Economia - 11 luglio 2025, 16:33

Gioco online, l’Italia cambia le regole: sfide e ostacoli per gli operatori

Si apre una nuova era per il settore del gioco italiano. Con la pubblicazione del bando per le nuove concessioni del gioco online, infatti, l’Italia inaugura una fase cruciale per la regolamentazione del settore.

Gioco online, l’Italia cambia le regole: sfide e ostacoli per gli operatori

Novità normative, aggiornamenti, nuovi limiti e nuovi orizzonti. E, come spesso accade, anche nuove insidie. Soprattutto per gli operatori internazionali B2B, ovvero i fornitori di piattaforme e servizi. Lo ha sottolineato in questa intervista l’avvocato Quirino Mancini, Partner Director di WH Partners Italy, intervenuto al Market Expert Insights durante l’SBC Summit Malta 2025, che ha posto l’accento in particolar modo su un nuovo modello che prevede esclusivamente licenze B2C, riservate agli operatori che si interfacciano direttamente con i consumatori. Nessuna autorizzazione è invece richiesta per il B2B, che rimane così fuori dal rapporto diretto con l’Agenzia delle Dogane e dei Monopoli. Un vantaggio apparente, che però si traduce in una forte dipendenza dai partner italiani. Il B2B, anche se altamente specializzato, non può contattare direttamente il regolatore. Tutto passa attraverso il titolare della licenza B2C.

Il processo di gara, scaduto lo scorso 30 maggio, ha visto la presentazione di circa 50 richieste, ma non significa che vi siano 50 operatori diversi: ogni soggetto può concorrere infatti per più licenze, fino a cinque. Un contesto che rende più complessa la mappatura del mercato e degli attori coinvolti. Per chi si è candidato, la preparazione è stata lunga e complessa.

Tutte le aziende del settore hanno dovuto affrontare sfide significative - ha spiegato ai nostri microfoni l’esperta Natalia Chiaravalloti della redazione di Giochi di Slots - dai costi elevati della concessione alle difficoltà di accesso al credito bancario. “Dal punto di vista tecnico, - continua l’analista di Giochi di Slots -, la sfida maggiore per gli operatori di gioco riguarda il rapporto con il sistema centrale dell’ADM, operativo 24 ore su 24. Ogni piattaforma B2B che otterrà la concessione deve essere in grado di comunicare in tempo reale con il regolatore, garantendo tracciabilità e sicurezza, ma lo deve fare indirettamente, senza poter interagire con l’ente stesso. Inoltre, gran parte della documentazione ufficiale è solo in lingua italiana, ostacolo non secondario per i fornitori esteri.

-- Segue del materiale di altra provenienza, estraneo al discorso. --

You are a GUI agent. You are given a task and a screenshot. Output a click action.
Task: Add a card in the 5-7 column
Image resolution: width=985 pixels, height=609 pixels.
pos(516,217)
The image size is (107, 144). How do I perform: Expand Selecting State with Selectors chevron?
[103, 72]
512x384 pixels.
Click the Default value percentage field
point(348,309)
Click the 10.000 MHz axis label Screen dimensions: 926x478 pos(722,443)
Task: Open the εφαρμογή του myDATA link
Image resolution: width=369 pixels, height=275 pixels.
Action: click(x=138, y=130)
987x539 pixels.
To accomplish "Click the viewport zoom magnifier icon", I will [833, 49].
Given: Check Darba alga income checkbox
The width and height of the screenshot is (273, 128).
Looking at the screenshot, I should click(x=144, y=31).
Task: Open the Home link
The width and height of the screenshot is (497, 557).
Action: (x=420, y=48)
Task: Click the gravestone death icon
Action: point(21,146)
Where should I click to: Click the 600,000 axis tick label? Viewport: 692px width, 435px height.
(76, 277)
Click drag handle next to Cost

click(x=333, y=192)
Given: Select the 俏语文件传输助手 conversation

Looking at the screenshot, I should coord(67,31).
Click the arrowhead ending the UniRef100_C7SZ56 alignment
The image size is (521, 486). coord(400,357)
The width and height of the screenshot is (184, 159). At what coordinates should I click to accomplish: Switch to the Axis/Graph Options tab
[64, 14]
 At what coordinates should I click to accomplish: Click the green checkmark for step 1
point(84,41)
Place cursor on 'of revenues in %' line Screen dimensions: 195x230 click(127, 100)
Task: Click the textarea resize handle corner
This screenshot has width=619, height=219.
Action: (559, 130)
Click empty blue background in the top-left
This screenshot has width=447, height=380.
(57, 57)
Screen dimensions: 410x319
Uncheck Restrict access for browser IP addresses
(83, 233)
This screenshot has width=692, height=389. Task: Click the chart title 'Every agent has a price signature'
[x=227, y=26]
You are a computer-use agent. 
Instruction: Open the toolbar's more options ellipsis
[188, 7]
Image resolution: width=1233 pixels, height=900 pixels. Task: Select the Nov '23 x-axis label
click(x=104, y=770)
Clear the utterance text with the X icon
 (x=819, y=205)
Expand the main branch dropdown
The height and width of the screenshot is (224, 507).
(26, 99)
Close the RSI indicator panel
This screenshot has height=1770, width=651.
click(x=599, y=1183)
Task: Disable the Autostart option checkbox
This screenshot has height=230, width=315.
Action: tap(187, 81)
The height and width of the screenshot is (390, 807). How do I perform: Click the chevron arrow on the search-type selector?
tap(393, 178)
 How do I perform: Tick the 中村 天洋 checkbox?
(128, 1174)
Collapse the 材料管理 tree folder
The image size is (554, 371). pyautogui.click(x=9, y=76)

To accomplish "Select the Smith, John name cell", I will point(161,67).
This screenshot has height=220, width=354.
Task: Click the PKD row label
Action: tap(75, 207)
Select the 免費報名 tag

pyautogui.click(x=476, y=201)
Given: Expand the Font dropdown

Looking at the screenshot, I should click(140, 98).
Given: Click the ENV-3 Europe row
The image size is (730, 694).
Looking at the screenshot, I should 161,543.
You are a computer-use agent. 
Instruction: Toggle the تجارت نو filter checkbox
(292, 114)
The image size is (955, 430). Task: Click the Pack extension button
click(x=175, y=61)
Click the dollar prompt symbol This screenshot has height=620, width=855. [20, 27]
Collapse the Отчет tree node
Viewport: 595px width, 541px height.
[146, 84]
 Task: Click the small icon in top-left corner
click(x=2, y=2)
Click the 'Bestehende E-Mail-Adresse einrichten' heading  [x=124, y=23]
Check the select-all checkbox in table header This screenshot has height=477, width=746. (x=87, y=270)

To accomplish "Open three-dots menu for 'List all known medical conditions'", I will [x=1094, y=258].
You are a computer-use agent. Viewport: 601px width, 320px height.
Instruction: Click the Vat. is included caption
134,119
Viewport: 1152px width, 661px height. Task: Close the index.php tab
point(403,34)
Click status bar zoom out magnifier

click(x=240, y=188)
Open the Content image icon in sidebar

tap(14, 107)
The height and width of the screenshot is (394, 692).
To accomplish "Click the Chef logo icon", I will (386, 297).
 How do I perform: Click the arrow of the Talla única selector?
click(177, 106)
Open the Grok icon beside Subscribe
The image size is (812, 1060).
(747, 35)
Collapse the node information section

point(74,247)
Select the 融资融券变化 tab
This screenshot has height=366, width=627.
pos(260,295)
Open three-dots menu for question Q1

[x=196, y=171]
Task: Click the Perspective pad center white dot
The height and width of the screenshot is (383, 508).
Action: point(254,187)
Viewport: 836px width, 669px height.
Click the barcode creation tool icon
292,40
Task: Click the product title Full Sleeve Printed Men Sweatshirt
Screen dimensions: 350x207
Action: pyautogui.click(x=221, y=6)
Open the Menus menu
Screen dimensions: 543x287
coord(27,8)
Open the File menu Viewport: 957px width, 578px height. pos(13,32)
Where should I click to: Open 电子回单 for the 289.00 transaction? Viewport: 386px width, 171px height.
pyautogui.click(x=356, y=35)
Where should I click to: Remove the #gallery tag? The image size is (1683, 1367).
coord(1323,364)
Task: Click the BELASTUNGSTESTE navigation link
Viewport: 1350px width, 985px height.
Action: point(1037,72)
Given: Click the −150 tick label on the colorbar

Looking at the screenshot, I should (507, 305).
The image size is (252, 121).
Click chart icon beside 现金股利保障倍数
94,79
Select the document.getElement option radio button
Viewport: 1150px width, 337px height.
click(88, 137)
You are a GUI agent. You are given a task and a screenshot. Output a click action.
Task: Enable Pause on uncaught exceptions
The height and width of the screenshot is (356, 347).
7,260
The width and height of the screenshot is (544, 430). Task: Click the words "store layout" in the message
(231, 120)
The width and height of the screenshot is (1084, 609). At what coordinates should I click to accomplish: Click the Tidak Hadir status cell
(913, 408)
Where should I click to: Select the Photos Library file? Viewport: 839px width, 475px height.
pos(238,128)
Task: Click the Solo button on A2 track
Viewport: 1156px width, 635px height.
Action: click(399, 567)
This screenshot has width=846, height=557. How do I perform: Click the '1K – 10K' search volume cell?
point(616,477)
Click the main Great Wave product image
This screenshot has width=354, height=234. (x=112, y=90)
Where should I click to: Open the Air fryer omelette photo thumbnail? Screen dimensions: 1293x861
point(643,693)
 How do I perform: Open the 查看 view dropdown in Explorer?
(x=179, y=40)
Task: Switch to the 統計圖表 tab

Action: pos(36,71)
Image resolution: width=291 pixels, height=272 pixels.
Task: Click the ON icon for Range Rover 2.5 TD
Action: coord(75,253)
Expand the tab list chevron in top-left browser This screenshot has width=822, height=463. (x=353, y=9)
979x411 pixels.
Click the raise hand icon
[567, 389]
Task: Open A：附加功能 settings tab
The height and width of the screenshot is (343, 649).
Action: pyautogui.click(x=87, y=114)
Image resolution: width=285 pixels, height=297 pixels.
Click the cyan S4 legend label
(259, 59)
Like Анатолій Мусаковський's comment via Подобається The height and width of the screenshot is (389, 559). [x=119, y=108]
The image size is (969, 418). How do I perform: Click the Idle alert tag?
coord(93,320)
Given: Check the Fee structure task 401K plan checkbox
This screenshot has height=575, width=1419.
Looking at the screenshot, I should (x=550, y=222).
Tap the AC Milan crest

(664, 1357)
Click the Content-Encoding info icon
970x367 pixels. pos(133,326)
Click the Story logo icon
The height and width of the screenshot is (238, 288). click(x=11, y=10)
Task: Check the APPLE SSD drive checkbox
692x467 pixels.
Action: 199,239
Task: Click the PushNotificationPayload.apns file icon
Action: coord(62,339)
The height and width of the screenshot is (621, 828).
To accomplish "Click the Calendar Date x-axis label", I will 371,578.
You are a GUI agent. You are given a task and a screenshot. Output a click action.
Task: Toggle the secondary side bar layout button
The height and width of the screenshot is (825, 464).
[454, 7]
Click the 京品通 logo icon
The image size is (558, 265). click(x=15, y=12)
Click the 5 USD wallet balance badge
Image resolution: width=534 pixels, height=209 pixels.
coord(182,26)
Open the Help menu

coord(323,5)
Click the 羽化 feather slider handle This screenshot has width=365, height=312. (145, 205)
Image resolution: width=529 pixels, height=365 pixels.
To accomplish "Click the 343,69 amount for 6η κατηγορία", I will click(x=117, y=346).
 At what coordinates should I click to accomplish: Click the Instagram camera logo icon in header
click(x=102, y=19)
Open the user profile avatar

Queste storture e limiti non sono passate inosservati a livello europeo, dove il modello italiano da sempre portato come riferimento e come modello adesso viene visto in maniera negativa. È il caso della Finlandia, alle prese con una progettazione simile e subito intenzionata ad aggiustare il tiro. “Parlate con chi ci è passato prima, come gli italiani e gli spagnoli. Evitate di commettere gli stessi errori”, ha dichiarato Quirino Mancini a margine dell’evento. Anche perché il rischio è di bloccare un settore in costante crescita. Nel 2018 molti operatori entrarono nel mercato italiano puntando su campagne pubblicitarie, poi vietate dal governo in pochi mesi. Adesso si rischia di replicare un pericoloso passo indietro.

“Il mercato del gambling online in Italia è in evoluzione, ma richiede consapevolezza, adattamento e relazioni solide. Per i B2B internazionali, entrare davvero in partita significa studiare bene le regole. E magari renderle più appetibili da parte dei legislatori”, conclude Chiaravalloti di Giochi di Slots.